Fragrance by
- Released: 8 November 2016; 8 years ago
- Label: Tanal Ghandour
- Tagline: A Fine Fragrance House Made In Ghana
- Website: www.scentofafrica.com

= Scent of Africa =

Ghanaian fragrance brand

Scent of Africa is a fine fragrance house headquartered in Accra, Ghana.

== History ==
Scent of Africa was founded in 2016 by Tanal Ghandour, marking its debut in the fragrance industry with the release of two distinct fragrances: "For Him" and "For Her” with Marcel Desailly and Oluchi Onweagba as its first brand ambassadors.

Scent of Africa underwent a re-launch in 2022, by introducing the "Eternal Legends Collection" featuring 6 feminine and masculine fragrances, launched as 3 duos. Blending traditional African ingredients with contemporary artistry, the perfumes were meticulously crafted by international perfumers.

The Eternal Legends Collection aims to highlight African culture through stories in African mythology by having each perfume embody a legend whether it be kings, queens, angels or immortal gods.

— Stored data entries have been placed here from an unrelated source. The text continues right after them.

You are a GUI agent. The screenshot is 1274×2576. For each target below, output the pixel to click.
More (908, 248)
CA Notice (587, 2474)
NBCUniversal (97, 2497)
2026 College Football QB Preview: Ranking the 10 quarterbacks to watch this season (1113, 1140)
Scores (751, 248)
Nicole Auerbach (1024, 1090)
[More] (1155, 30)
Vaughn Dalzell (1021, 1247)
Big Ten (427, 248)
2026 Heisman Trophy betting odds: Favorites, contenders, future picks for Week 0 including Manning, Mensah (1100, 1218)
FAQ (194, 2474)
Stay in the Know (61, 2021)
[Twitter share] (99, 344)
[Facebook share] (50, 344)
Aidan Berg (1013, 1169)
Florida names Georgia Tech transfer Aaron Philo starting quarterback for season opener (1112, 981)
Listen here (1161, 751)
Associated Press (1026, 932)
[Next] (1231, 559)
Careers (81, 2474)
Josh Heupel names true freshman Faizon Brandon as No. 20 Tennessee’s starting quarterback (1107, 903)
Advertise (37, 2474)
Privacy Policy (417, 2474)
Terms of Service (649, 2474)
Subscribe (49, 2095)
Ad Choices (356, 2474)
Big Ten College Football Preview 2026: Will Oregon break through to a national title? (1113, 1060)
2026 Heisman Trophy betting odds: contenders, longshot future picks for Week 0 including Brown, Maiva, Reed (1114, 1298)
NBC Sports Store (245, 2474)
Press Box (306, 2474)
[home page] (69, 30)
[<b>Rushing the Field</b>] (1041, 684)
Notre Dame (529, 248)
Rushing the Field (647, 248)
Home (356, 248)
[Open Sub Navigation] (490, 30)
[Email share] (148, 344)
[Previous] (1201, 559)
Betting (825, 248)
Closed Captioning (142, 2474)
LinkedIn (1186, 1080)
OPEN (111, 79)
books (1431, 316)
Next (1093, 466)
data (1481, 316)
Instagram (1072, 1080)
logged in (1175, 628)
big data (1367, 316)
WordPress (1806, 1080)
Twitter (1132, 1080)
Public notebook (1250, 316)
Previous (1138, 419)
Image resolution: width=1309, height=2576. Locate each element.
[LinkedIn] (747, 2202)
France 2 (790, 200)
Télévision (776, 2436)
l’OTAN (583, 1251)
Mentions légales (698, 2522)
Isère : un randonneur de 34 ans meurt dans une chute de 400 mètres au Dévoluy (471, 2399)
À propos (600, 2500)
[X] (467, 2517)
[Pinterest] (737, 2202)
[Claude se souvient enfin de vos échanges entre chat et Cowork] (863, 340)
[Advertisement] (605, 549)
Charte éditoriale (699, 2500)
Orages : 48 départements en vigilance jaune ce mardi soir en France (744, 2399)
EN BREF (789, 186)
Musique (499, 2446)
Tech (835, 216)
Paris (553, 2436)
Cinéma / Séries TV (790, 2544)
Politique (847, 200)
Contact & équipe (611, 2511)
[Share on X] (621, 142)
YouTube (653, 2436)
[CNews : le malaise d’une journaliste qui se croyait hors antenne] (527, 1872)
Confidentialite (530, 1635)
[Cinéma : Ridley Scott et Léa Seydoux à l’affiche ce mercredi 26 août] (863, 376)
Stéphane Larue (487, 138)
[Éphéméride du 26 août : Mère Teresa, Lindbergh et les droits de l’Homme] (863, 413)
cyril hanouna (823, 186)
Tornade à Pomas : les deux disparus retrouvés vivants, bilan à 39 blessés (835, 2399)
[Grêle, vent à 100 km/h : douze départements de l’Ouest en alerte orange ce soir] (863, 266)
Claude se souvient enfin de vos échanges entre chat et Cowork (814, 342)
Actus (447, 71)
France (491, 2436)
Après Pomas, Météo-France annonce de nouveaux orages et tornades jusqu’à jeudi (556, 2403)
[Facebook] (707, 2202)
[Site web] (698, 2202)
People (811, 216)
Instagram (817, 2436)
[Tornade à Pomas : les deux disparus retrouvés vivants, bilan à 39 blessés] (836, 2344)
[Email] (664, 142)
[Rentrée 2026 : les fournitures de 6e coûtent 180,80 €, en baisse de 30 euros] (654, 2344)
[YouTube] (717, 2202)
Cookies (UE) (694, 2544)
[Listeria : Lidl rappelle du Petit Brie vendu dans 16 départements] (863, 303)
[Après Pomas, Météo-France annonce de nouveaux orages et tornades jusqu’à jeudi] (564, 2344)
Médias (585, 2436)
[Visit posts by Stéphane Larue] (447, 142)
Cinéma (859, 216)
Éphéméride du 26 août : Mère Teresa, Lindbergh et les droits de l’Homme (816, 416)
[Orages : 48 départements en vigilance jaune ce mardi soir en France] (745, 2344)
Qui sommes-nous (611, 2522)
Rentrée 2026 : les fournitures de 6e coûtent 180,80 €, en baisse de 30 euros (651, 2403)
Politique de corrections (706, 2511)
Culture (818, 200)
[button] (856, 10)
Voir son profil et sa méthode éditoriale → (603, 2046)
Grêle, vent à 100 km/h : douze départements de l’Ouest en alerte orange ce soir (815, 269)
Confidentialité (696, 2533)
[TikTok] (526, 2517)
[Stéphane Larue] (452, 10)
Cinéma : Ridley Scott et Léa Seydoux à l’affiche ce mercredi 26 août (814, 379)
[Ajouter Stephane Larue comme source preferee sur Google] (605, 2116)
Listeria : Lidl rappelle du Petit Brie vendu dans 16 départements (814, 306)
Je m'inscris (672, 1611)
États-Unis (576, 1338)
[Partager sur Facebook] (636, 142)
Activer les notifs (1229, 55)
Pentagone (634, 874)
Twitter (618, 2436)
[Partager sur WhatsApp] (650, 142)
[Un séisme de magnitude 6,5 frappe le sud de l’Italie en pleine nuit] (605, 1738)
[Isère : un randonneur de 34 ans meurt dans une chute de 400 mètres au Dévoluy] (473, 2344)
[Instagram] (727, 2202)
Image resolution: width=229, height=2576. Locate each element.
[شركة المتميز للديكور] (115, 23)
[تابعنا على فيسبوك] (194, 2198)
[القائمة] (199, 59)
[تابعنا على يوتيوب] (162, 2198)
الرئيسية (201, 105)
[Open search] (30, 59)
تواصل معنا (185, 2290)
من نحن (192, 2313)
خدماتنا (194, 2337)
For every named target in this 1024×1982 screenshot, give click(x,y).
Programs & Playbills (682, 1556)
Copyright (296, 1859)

The Collection's first duo, Rakh and Nefee, was unveiled in March 2022, in Accra, Ghana. Following that, the brand introduced Hagé and Laïka, also in Accra, Ghana, in December 2022. The latest two fragrances Bézi and Bellua were launched in Abidjan, in June 2023.

== Award and recognitions ==

- Bronze trophy winner in the "Perfumes & Fragrances" category at the Pentawards Gala, held in London, United Kingdom.
- Scent of Africa is a gold award recipient of the 2023 NY Product Design Awards organized by International Awards Associate.